> **Work instructions**
From the first line to the last, transcribe the material exactly.
━━━ Provided records ━━━
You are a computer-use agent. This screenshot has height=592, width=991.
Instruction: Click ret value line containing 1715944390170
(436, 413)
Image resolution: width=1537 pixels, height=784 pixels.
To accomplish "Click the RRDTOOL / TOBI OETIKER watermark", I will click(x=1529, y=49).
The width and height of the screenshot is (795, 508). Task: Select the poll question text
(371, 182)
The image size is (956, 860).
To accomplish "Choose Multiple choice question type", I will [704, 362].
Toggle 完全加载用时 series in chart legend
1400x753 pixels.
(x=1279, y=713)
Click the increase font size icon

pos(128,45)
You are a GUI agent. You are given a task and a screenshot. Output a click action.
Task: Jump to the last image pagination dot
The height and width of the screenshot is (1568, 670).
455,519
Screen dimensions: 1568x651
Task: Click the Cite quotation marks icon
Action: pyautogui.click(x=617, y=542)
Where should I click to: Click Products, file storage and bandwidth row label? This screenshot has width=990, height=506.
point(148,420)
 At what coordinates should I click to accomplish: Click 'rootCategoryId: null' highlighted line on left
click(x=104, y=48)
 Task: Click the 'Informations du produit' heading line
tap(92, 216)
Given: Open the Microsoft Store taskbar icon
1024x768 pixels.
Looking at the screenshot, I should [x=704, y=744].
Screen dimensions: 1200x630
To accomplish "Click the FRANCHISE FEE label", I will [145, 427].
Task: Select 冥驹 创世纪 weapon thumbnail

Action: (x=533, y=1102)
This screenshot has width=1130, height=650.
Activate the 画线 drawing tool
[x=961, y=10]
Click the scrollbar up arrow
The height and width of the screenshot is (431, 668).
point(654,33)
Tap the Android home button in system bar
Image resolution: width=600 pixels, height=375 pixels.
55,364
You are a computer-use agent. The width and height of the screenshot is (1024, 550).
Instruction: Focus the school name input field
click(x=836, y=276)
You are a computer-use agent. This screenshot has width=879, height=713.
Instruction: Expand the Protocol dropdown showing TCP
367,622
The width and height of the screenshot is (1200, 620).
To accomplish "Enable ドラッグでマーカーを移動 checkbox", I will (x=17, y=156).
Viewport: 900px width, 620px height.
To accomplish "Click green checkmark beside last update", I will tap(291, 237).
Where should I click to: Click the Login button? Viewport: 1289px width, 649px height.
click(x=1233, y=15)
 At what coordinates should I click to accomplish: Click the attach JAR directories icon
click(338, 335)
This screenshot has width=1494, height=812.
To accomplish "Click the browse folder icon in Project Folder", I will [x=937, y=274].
━━━
> **Answer space**
You are a computer-use agent. This screenshot has height=592, width=991.
Instruction: Click ret value line containing 1715944390170
(436, 413)
Image resolution: width=1537 pixels, height=784 pixels.
To accomplish "Click the RRDTOOL / TOBI OETIKER watermark", I will click(x=1529, y=49).
The width and height of the screenshot is (795, 508). Task: Select the poll question text
(371, 182)
The image size is (956, 860).
To accomplish "Choose Multiple choice question type", I will [704, 362].
Toggle 完全加载用时 series in chart legend
1400x753 pixels.
(x=1279, y=713)
Click the increase font size icon

pos(128,45)
You are a GUI agent. You are given a task and a screenshot. Output a click action.
Task: Jump to the last image pagination dot
The height and width of the screenshot is (1568, 670).
455,519
Screen dimensions: 1568x651
Task: Click the Cite quotation marks icon
Action: pyautogui.click(x=617, y=542)
Where should I click to: Click Products, file storage and bandwidth row label? This screenshot has width=990, height=506.
point(148,420)
 At what coordinates should I click to accomplish: Click 'rootCategoryId: null' highlighted line on left
click(x=104, y=48)
 Task: Click the 'Informations du produit' heading line
tap(92, 216)
Given: Open the Microsoft Store taskbar icon
1024x768 pixels.
Looking at the screenshot, I should [x=704, y=744].
Screen dimensions: 1200x630
To accomplish "Click the FRANCHISE FEE label", I will [145, 427].
Task: Select 冥驹 创世纪 weapon thumbnail

Action: (x=533, y=1102)
This screenshot has width=1130, height=650.
Activate the 画线 drawing tool
[x=961, y=10]
Click the scrollbar up arrow
The height and width of the screenshot is (431, 668).
point(654,33)
Tap the Android home button in system bar
Image resolution: width=600 pixels, height=375 pixels.
55,364
You are a computer-use agent. The width and height of the screenshot is (1024, 550).
Instruction: Focus the school name input field
click(x=836, y=276)
You are a computer-use agent. This screenshot has width=879, height=713.
Instruction: Expand the Protocol dropdown showing TCP
367,622
The width and height of the screenshot is (1200, 620).
To accomplish "Enable ドラッグでマーカーを移動 checkbox", I will (x=17, y=156).
Viewport: 900px width, 620px height.
To accomplish "Click green checkmark beside last update", I will tap(291, 237).
Where should I click to: Click the Login button? Viewport: 1289px width, 649px height.
click(x=1233, y=15)
 At what coordinates should I click to accomplish: Click the attach JAR directories icon
click(338, 335)
This screenshot has width=1494, height=812.
To accomplish "Click the browse folder icon in Project Folder", I will [x=937, y=274].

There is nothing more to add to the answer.